Conquista é fruto da mobilização coletiva
Ao longo dos quase dez anos de ocupação, as famílias precisaram enfrentar muitas barreiras e dificuldades. Entre elas, a do preconceito de uma população que não está acostumada a conviver com pessoas em situação de maior vulnerabilidade econômica morando na região central da cidade.
“No começo, foi difícil, porque viam a gente como favelado. Hoje, eles aceitam a gente numa boa, porque conseguimos mostrar que nós somos favelados, mas também somos dignos de morar no centro da cidade. Assim como eles são trabalhadores, nós, que morávamos na favela, também somos”, relata Jackson Pereira da Costa, que faz parte do movimento popular de moradia desde a década de 80.
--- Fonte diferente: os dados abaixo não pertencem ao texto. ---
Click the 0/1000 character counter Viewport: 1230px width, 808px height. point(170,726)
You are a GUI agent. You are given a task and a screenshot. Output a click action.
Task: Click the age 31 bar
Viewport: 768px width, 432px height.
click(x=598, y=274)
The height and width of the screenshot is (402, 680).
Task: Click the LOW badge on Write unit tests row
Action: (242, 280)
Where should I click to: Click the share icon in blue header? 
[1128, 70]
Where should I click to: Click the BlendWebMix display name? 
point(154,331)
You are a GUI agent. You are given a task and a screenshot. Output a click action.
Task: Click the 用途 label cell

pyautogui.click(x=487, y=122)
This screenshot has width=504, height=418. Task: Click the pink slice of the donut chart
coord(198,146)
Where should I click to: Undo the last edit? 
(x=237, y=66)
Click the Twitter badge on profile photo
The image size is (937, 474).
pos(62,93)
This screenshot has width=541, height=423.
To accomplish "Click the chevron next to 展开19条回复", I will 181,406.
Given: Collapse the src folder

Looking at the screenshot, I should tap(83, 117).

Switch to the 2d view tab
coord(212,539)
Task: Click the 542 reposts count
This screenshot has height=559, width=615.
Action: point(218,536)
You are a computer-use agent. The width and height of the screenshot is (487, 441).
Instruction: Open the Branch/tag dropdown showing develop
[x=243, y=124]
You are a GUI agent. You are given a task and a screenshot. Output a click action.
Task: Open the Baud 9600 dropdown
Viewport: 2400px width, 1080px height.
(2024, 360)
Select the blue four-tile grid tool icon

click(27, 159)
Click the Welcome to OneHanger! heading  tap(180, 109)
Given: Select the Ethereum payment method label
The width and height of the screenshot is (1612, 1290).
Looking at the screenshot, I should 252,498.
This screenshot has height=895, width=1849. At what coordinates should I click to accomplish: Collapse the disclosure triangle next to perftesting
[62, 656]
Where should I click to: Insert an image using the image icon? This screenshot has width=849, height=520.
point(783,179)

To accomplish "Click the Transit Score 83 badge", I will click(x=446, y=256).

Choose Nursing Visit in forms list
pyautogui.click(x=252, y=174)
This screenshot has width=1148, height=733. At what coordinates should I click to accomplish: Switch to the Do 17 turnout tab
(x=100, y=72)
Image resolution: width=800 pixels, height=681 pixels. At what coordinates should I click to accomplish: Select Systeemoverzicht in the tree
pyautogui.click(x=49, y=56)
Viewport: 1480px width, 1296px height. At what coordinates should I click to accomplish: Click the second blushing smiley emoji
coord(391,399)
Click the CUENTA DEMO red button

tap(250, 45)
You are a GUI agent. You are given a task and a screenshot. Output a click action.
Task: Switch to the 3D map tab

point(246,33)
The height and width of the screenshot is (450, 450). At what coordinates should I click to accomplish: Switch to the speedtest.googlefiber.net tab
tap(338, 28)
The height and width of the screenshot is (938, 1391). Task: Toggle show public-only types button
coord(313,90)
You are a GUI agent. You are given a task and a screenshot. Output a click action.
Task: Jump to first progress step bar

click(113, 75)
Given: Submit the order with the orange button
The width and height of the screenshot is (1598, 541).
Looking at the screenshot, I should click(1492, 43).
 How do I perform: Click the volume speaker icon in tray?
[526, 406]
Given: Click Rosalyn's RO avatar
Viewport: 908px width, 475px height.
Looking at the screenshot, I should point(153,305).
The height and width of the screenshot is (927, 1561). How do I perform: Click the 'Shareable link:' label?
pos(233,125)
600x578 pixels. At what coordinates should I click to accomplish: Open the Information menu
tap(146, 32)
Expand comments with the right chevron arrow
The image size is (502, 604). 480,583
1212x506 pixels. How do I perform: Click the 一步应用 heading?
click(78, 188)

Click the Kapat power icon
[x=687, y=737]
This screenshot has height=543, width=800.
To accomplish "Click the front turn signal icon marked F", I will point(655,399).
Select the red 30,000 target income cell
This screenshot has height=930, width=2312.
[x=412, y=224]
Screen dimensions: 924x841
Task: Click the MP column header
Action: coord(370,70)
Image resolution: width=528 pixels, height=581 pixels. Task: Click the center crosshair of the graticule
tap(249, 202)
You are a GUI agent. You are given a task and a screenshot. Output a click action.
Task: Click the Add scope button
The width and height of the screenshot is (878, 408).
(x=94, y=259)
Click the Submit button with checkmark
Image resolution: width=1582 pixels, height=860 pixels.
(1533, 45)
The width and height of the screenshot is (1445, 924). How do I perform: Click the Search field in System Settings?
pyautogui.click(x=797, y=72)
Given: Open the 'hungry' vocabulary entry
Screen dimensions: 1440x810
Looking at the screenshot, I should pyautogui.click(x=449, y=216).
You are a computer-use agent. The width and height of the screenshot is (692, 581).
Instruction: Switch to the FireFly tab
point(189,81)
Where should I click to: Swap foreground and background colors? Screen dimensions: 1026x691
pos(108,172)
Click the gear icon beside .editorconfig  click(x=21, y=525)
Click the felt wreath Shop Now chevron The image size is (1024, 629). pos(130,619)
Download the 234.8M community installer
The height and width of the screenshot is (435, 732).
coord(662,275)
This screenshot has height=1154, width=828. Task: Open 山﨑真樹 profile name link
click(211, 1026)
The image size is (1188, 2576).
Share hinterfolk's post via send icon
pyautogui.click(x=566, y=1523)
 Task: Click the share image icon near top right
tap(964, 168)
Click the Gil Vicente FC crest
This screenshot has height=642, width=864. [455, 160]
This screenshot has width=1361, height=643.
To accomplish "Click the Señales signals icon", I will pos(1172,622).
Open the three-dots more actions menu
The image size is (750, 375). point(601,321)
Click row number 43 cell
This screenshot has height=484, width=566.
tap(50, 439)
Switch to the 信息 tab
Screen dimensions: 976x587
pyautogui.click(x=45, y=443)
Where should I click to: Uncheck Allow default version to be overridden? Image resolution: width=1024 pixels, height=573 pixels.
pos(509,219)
Porém, a trajetória da ocupação também é marcada pela solidariedade. Para a estruturação do espaço, os moradores contaram com doações, apoio financeiro e a retaguarda de um conjunto de parceiros políticos.
“Nós tivemos muita ajuda, recebemos doações de alimentos. Quando nós entramos no prédio, nós fizemos uma cozinha coletiva na parte de baixo, que tinha almoço e janta. Saíamos pedindo nos supermercados verduras e alimentos. Assim, nós conseguimos passar o período mais difícil. Nós tivemos várias mãos que nos ajudaram e a compreensão do povo, dos comerciantes, que nos acolheram”, relembra Daniel dos Santos, diretor da Confederação Nacional das Associações de Moradores (Conam), entidade que também atua na ocupação.
Jaqueline Margarete Silva é ex-jogadora de futebol e uma das moradoras que espera ansiosamente pelo apartamento. Ela destaca que a conquista não teria sido possível sem a determinação coletiva dos moradores.
“Nós somos uma união e essa conquista é fruto do trabalho coletivo. Isso foi com muita luta e muita garra, que a casa realmente vai sair na marra. Se não fosse o trabalho e o empenho, nós não estaríamos aqui”, comenta.
Íris de Souza Almeida, que também é uma das coordenadoras da ocupação e militante da Central de Movimentos Populares (CMP) e da União Nacional por Moradia Popular, reforça que, para essa população que vive à margem do acesso à direitos, a dignidade só pode ser conquistada a partir da luta.
“Eu senti na pele a falta de moradia e sei que a maioria, às vezes até mais do que eu, também sente. Gente que tem filhos, que é mãe solo, por exemplo. É por meio da luta que se consegue alguma coisa. Isso para mim não tem preço. Às vezes eu penso em parar, mas está no meu sangue querer lutar”, ressalta.